Texto de lectura:
Como las del castillo de Kafka o aquella de color negro de la canción de Los Tigres del Norte, hay puertas infranqueables que forman parte del largo y continuo NO de la pared. Y así como su apertura depende de decisiones arcanas o de circunstancias insospechables, hay también margen para la ambigüedad, para la gama de vacilaciones y dudas que se desprenden de la incitación de una puerta entornada. En la indecisa semántica de la pasión, una rendija de pocos milímetros puede significar un guiño irresistible o un simple descuido.
SEGÚN GUTIERRE TIBÓN, aquel viejo sabio italiano, inquieto y “buceador”, como lo llamó Alfonso Reyes, “esa gloria mexicana extranjera” que se sumergió en el mundo subterráneo de los nombres, la letra “D” es una representación del batiente de una puerta. El carácter jeroglífico, sin la panza o línea redondeada, se dibujaba con cuatro trazos sencillos que a veces se reducían a tres y que dio paso a la cuarta letra del alfabeto hebreo-fenicio: daleth, que entre los griegos se llamará delta. A diferencia de la combinación más rotunda entre la “p” y la “t” de la porta latina, el sonido dental “daleth” remite a un espíritu más dócil, que de sólo pronunciarlo ya parece darnos la bienvenida. (A propósito de nombres: ¡qué sonoridad arcaica y misteriosa acompaña el léxico de la puerta, se diría que en consonancia con el eco del hierro y la madera! Quicio, gozne, umbral, aldaba, mirilla, pomo, dintel, jamba, alféizar, pestillo, cancela... Vocablos que construyen por sí solos un poema en un idioma remoto y casi olvidado, que perdura entre nosotros como los fósiles multiculturales de un esqueleto antiguo).

Material proporcionado:
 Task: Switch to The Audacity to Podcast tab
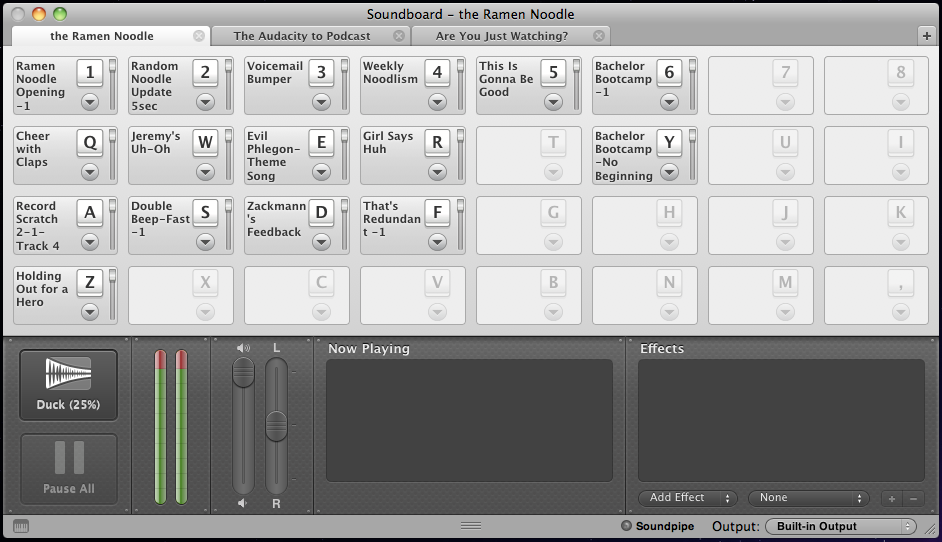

Tareas del ejercicio:
(1) Traduce al inglés esta oración del texto sobre las puertas: "En la indecisa semántica de la pasión, una rendija de pocos milímetros puede significar un guiño irresistible o un simple descuido."
(2) Del texto sobre las puertas, reproduce el fragmento que se abre con las palabras "Como las del" y se cierra con "un simple descuido.", sustituyendo "rendija" por "abertura".
(3) Prosigue el texto sobre las puertas a partir del punto en que se interrumpe.

Respuestas dadas:
(1) In the uncertain semantics of passion, a gap of a few millimeters can mean an irresistible wink or simple carelessness.

(2)
Como las del castillo de Kafka o aquella de color negro de la canción de Los Tigres del Norte, hay puertas infranqueables que forman parte del largo y continuo NO de la pared. Y así como su apertura depende de decisiones arcanas o de circunstancias insospechables, hay también margen para la ambigüedad, para la gama de vacilaciones y dudas que se desprenden de la incitación de una puerta entornada. En la indecisa semántica de la pasión, una abertura de pocos milímetros puede significar un guiño irresistible o un simple descuido.

(3)
Levadizas o de doble hoja, blindadas o de papel translúcido, el portento de las puertas es que, como si todas disimularan un portal, te transportan a otro mundo de una zancada. Tal vez no a la manera de la Puerta de Años del cuento de Ted Chiang, que permite viajar en el tiempo, sino apenas a una atmósfera distinta, al otro lado de una frontera inadvertida. Me atraen y me repelen alternadamente las abatibles o “de vaivén”, del tipo que se estilaba en el Viejo Oeste, y mis favoritas son las giratorias, que tienen algo de trampa y pasadizo y, si te descuidas, te devuelven al punto de partida. Aunque no instalaría una entre cocina y comedor, me gustaría plantarla en medio de la nada, como la ruina de un parque surrealista o el esbozo de un jardín fantástico. Uno viajaría allí con la intención de transformarse, de entrar a otro mundo (pero dentro de éste), de la misma forma en que se cruzan las puertas de la percepción.